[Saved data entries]
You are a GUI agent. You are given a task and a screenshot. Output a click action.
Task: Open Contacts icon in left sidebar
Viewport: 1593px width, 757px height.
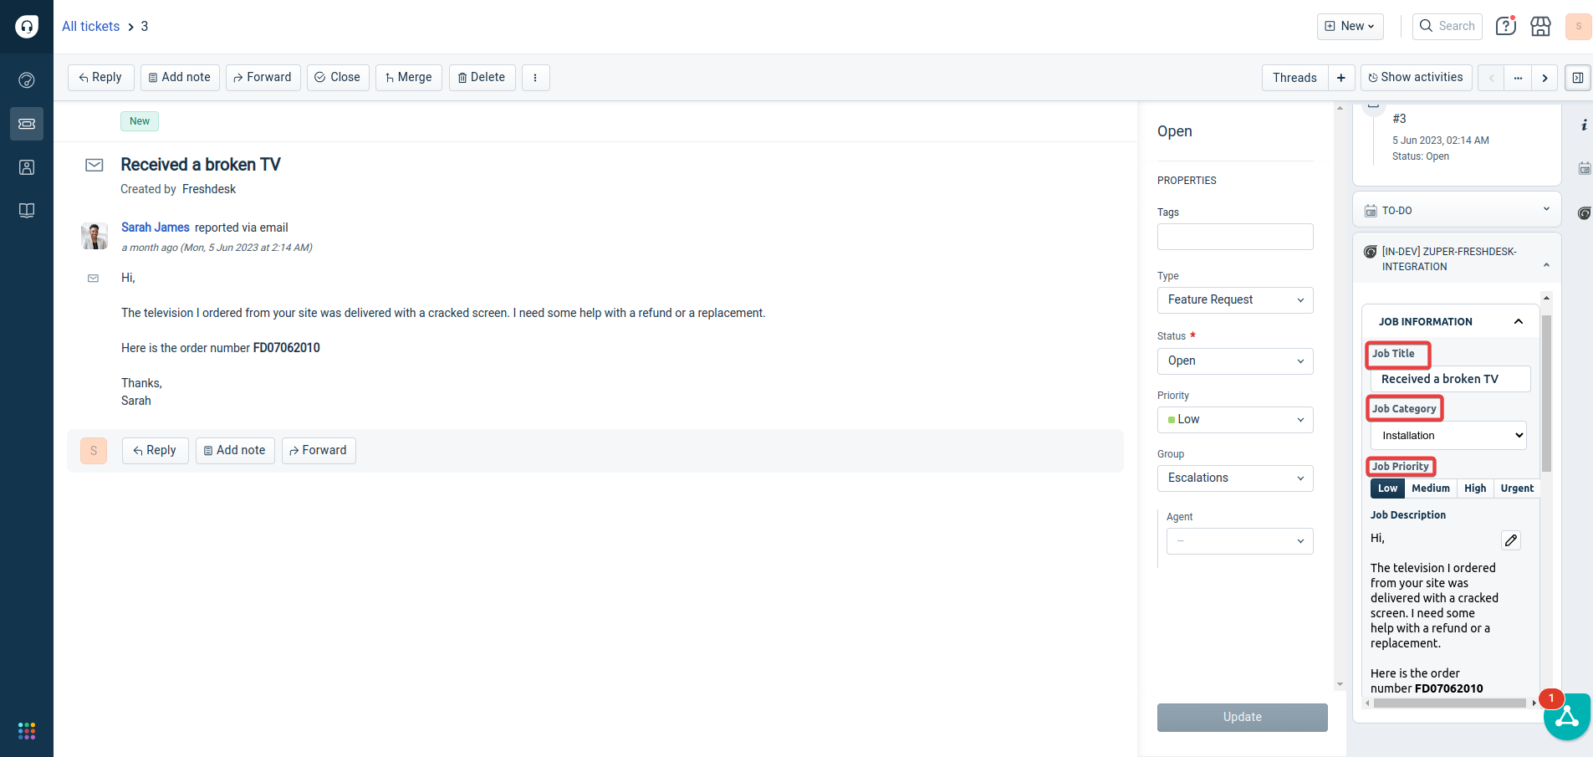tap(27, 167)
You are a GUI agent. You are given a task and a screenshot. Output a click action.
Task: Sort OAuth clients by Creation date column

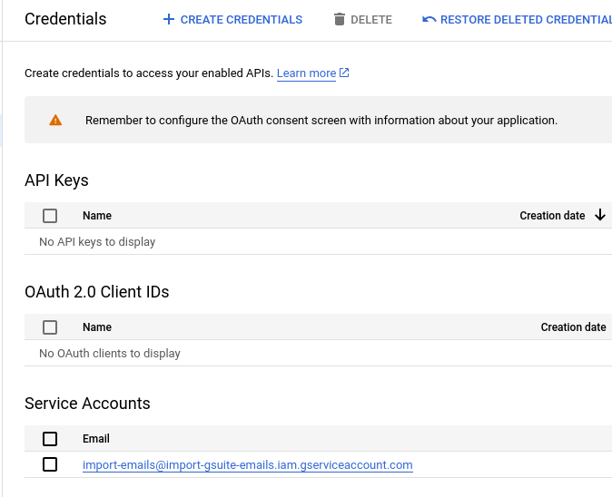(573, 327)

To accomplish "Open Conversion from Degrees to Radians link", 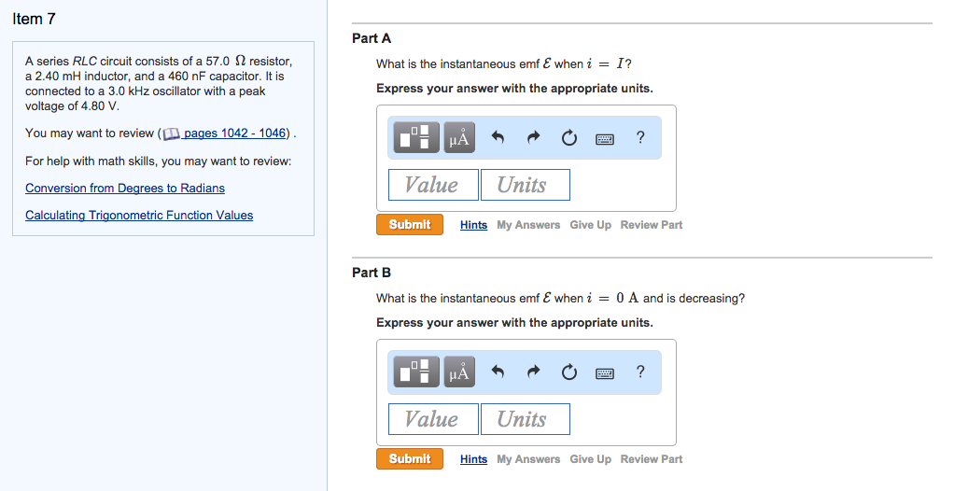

What is needed
Without any pictures, output the entries above exactly as they appear.

Solved exercise
You are a GUI agent. You are given a task and a screenshot. Output a click action.
Task: Open Contacts icon in left sidebar
Viewport: 1593px width, 757px height.
tap(27, 167)
You are a GUI agent. You are given a task and a screenshot. Output a click action.
Task: Sort OAuth clients by Creation date column

(573, 327)

To accomplish "Open Conversion from Degrees to Radians link", 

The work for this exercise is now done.